Furthermore, the surrogate model constructed by PAL 2.0 provides valuable chemical insight into the material system, which can be transferred to learning domains outside of the training set. For example, in the doped p-type semiconducting polymers, of all the descriptors provided, LUMO was selected by the method as the most important physical descriptor when optimizing for EA. This is consistent with previous findings which show that the dopant's EA is most correlated to its LUMO40 and that the EA of the dopant dictates the EA of the entire polymer–dopant complex.38 Additionally, earlier studies research have underscored the significance of the Gutmann donor number (DN) and dielectric constant as pivotal descriptors for distinguishing solvents in the solution processing of metal halide perovskites.1,31,45,48,50–53 These findings show that the physics-based surrogate model, embedded with necessary property descriptors, could be a great starting point to find material candidates in similar domains with scarce data.
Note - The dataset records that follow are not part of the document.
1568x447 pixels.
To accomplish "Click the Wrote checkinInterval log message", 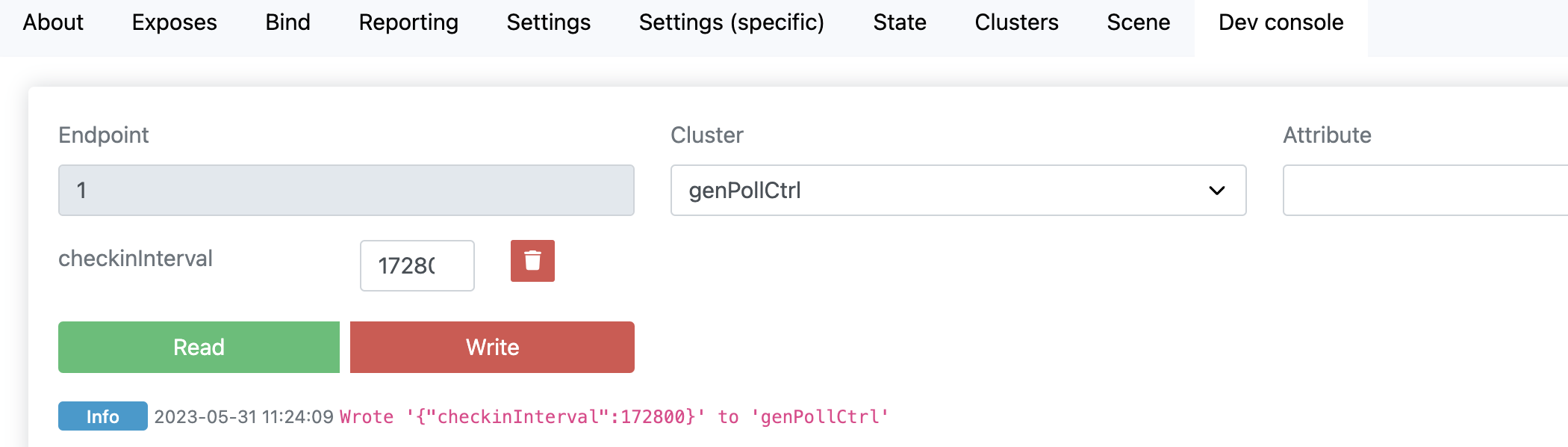I will pyautogui.click(x=614, y=416).
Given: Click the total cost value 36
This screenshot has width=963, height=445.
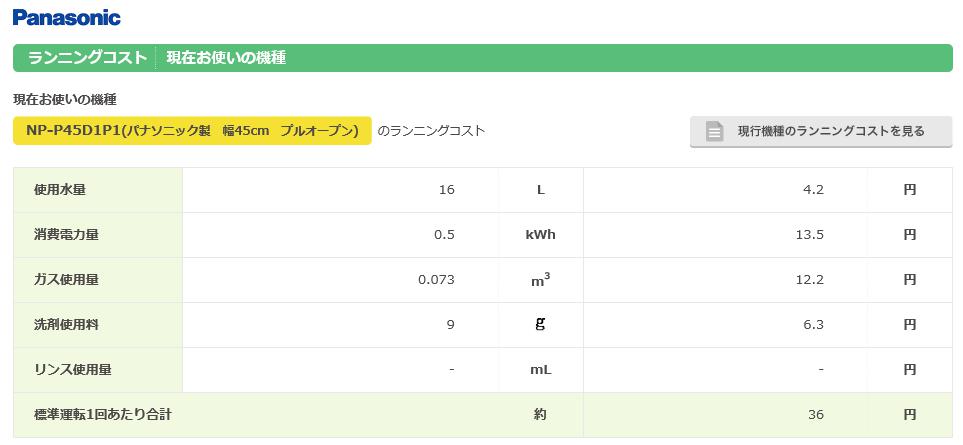Looking at the screenshot, I should coord(816,414).
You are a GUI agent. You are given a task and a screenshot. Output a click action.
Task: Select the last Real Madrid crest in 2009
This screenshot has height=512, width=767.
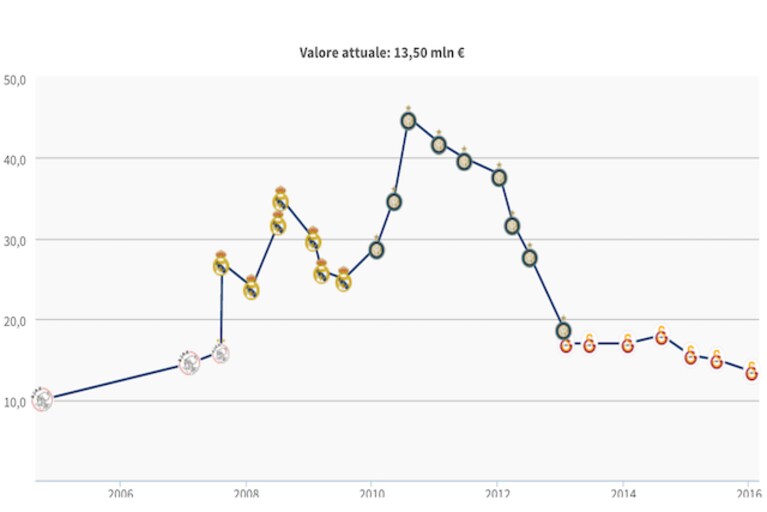click(x=343, y=280)
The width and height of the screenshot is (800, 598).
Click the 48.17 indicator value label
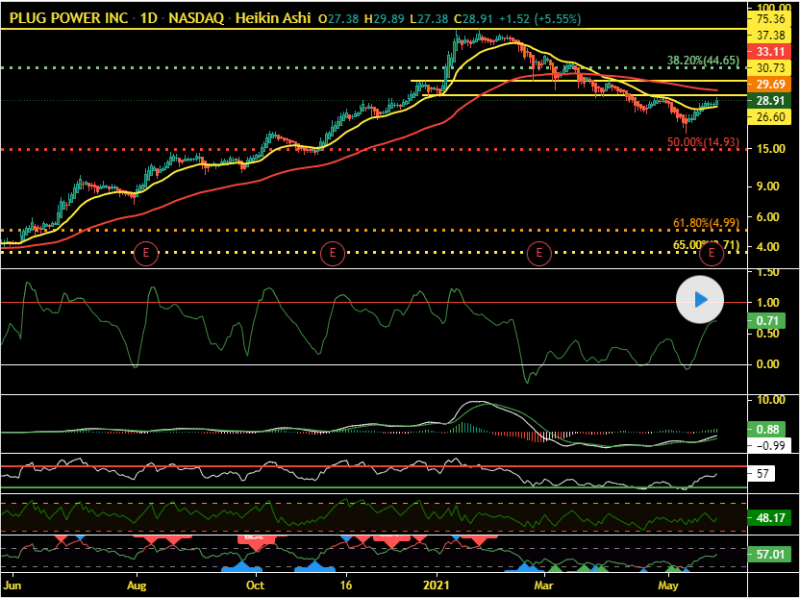pyautogui.click(x=769, y=519)
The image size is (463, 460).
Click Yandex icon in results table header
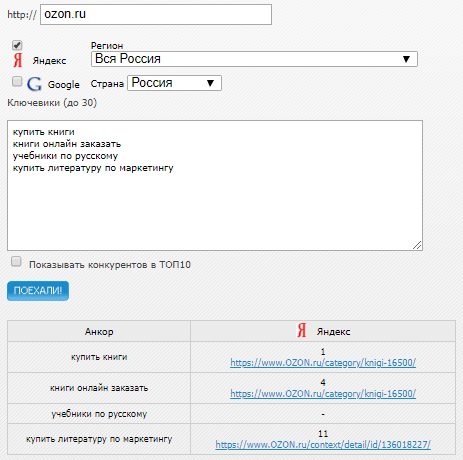(302, 331)
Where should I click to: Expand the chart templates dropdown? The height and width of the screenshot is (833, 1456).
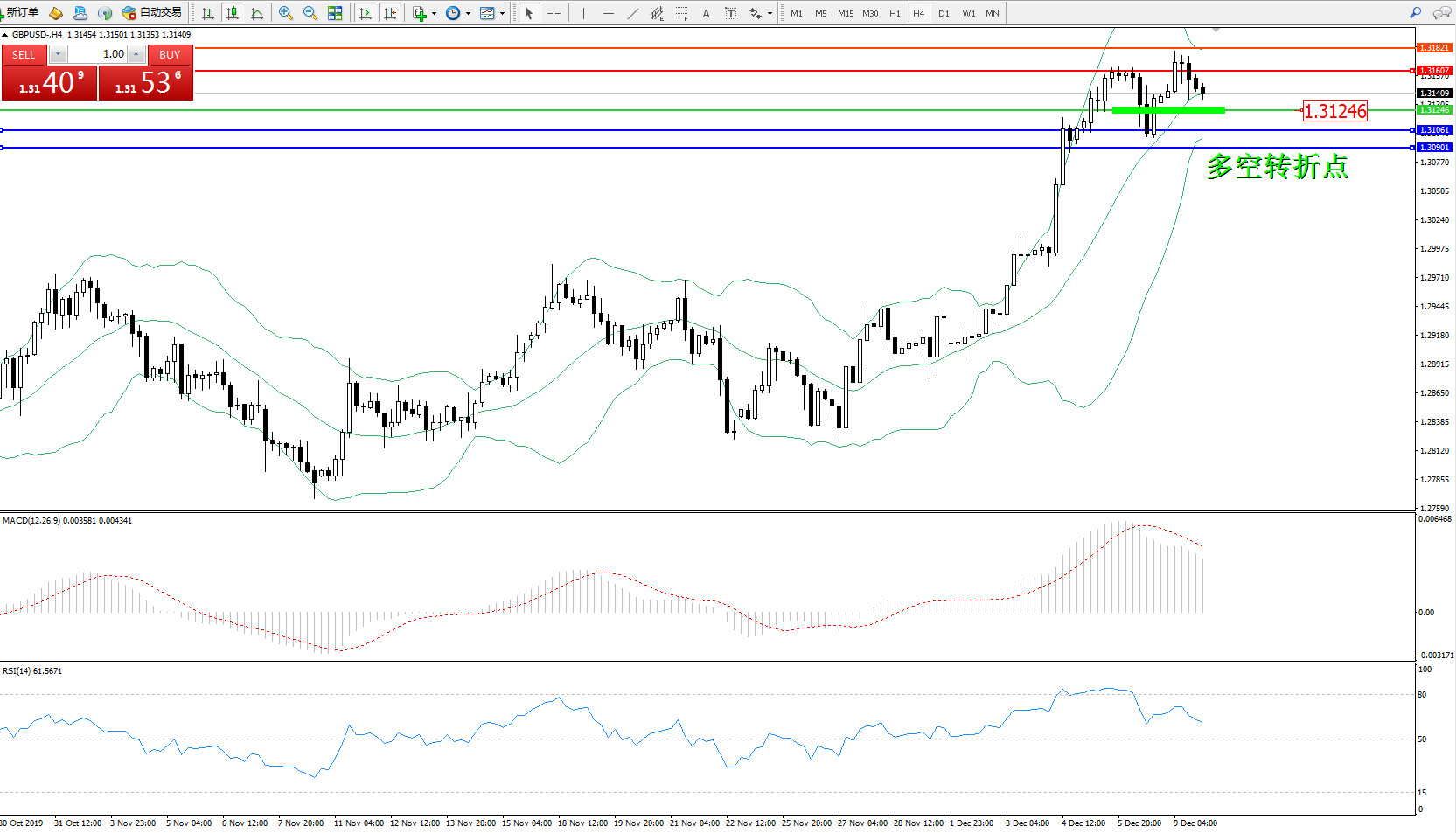[x=502, y=13]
In summary, the PAL 2.0 approach exhibited the following advantages:

1. It outperforms or, at the very least, is competitive with, the optimization performance of other BayesOpt approaches that we tested.

2. It has the ability to select physically relevant descriptors for the surrogate model and their relative weighting.

3. The test errors (MSE values) of the GP-NN surrogate model are lower than other models, implying that GP-NN is more predictive.

4. Having a model that is predictive opens up the possibility of optimization in different ranges of target values for different applications where data are scarce, and finally.

5. Can initiate material discovery for a material system with as few as 25 observations from experiments or computation.

4 Materials and methods

This section provides details of the PAL 2.0 methodology.

4.1 PAL 2.0 methodology

PAL 2.0 is a physics-based Bayesian optimization framework. The PAL 2.0 logic flow is shown in Algorithm 1.
Algorithm 1 PAL 2.0 methodology
Require: Initial data samples and physical descriptors list for each design choice
1: Estimate most important set of descriptors (D) using XGBoost
2: Estimate hyperparameters of the prior to the GP mean function, i.e. the neural network model (m(xD))
3: Estimate hyperparameters of the prior for the kernel function of the GP model
4: Compute the posterior probability distribution based on the prior (m(xD) and image file: d3mh01474f-t3.tif) and initial data samples
5: repeat
6:  Select new observation (x(t)D) based on the acquisition function
7:  Obtain objective function value at (x(t)D), f(x(t)D)
8:  Update posterior with (x(t)D)
9:  Every ‘n’ iterations, update the GP model hyperparameters
10: until ‘N’ candidates are explored
11: return Best material explored

Each step of the algorithm is discussed in the following subsections.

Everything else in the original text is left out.